Using Bayes’s rule, we get the distributions indicated in the above picture: the first check slants the distribution towards the upper end, the second check makes it even more high-end heavy (and nonlinear). If we compute the expected value of p from those distributions we get 0.50 for the prior, 0.67 after one check, and 0.75 after two checks. (Computations at the end; they use calculus!)
More data improves information
This raises an interesting question: what happens if we see a check followed by a cross? Our first reaction should be that the information in the cross somehow “reverses the gains” of the check, so that the expected p is back to 0.50.

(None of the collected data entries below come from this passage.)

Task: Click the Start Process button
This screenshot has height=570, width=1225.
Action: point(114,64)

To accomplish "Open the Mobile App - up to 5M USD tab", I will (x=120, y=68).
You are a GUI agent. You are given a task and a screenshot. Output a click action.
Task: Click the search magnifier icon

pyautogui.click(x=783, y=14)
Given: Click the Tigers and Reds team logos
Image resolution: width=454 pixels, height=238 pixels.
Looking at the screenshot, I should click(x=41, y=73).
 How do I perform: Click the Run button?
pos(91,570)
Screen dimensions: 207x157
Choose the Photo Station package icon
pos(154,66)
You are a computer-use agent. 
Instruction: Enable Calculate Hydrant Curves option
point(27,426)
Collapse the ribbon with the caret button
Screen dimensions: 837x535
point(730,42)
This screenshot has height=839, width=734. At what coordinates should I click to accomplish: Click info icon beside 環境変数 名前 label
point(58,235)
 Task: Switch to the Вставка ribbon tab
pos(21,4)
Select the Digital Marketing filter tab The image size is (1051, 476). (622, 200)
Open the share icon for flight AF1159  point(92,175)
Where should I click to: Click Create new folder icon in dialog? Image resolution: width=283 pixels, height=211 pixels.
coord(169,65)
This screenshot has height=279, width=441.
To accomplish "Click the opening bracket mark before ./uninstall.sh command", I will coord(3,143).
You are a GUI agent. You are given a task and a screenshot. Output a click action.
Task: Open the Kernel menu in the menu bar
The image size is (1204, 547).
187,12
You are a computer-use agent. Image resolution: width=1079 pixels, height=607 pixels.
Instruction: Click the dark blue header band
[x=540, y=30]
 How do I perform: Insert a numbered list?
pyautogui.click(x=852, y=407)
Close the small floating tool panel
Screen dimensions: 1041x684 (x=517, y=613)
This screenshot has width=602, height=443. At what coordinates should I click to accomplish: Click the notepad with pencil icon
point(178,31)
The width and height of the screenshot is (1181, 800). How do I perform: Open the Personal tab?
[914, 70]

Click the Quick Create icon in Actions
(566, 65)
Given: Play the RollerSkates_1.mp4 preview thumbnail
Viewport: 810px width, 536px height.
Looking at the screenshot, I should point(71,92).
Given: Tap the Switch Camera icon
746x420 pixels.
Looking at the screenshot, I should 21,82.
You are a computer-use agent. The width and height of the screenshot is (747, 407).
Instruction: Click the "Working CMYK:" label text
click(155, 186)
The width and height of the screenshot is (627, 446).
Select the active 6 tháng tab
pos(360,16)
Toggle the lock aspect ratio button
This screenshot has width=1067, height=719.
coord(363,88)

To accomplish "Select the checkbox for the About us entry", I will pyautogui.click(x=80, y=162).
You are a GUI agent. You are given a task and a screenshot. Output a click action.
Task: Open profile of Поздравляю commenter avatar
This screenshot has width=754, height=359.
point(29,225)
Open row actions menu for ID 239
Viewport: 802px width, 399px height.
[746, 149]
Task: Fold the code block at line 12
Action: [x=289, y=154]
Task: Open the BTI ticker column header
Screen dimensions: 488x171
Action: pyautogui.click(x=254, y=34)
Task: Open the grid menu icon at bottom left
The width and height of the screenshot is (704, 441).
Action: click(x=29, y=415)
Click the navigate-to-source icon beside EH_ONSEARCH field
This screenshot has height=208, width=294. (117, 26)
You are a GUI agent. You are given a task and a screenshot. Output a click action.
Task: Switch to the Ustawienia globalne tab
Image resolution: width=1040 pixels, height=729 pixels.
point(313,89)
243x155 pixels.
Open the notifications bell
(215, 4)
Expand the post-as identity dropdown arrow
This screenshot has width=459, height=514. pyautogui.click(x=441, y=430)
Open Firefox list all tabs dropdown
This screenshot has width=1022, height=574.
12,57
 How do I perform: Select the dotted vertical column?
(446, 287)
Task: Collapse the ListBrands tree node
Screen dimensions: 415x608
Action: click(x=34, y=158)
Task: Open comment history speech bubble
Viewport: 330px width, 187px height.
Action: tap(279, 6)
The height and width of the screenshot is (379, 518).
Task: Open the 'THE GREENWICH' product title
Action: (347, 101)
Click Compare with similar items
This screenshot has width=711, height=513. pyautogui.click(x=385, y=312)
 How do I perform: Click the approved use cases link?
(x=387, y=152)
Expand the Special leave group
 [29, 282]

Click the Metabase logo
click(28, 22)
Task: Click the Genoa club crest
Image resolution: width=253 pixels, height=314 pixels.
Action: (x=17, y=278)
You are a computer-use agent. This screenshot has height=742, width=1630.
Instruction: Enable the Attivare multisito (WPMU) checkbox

But in fact, our information has increased: now we know, for example, that p = 1.00 isn’t possible. So, the distribution of probabilities for values of p has to change to reflect our new knowledge: while the expected probability of a check is now the same as when we had no information, the distribution of the values for p now must be middle-heavy (because values of p closer to 0 or 1 are less likely to produce one check and one cross than values of p closer to 0.50).
The following picture shows the distributions in detail (assuming the first event is a check), and they allow us to get an expected value for p (the average of the appropriate distribution).
So now we have the answer to what the “expected p” are; but we also have a much better sense of how information comes from data, because we have the distributions. For example, while the average after a check and a cross is the same as that of the prior, the red distribution contains much more information than the grey distribution.4
The following picture shows all distributions up to after the second event:
(The symmetry of the distributions for crosses and checks and the path-independence of the middle one in the third column serve as a validity check on the logic.)
So that’s the solution to this math puzzle: doing the math!
Math used in the post
Pictures, because there are no math affordances on this platform. Yet. (One hopes.) In what follows the checks are called “1” and the crosses are called “0.”
My book includes a Bayesian interlude, but doesn’t require calculus; get a free sample!
All math derivations were done by hand on the backs of grocery store receipts, so a nontrivial chance of error exists.
Mickey Bricks is the work name of Michael Stone, fictional inside man (and leader) of a team of London grifters, from the BBC show Hustle. Whenever there’s a decision to be made by coin flip during a con (usually to convince the mark to trust the grifters), the coin always comes out the way that works best for the con.
If we use a calculator: because we’re learning and using a machine. All kidding aside, Bayesian methods are common in machine learning; they are based on exactly what this post is about, but more complex.
Interestingly, many of the people who use Bayesian machine learning tools — even some who self-describe as “experts” — can’t solve the problem in this post when presented as an interview question (true story), which raises some questions about depth of understanding versus building programs by treating code libraries like Lego blocks.
Imprecise text but basically what this means is that if we repeated this infinite times, we’d get the results described in the paragraph. Lower numbers of repetitions (than infinity) wouldn’t be guaranteed, but would be close: if we had a million Mickey Bricks and each of them had a secret p = 0.75, we’d expect that more than half a million of them would have two checks in a row as their first two observations.
Really! Readers who prefer to ‘trust but verify’ should compute Shannon information for both to check. (And should get: 0 bit for the uniform and 0.18 bit for the red distribution.)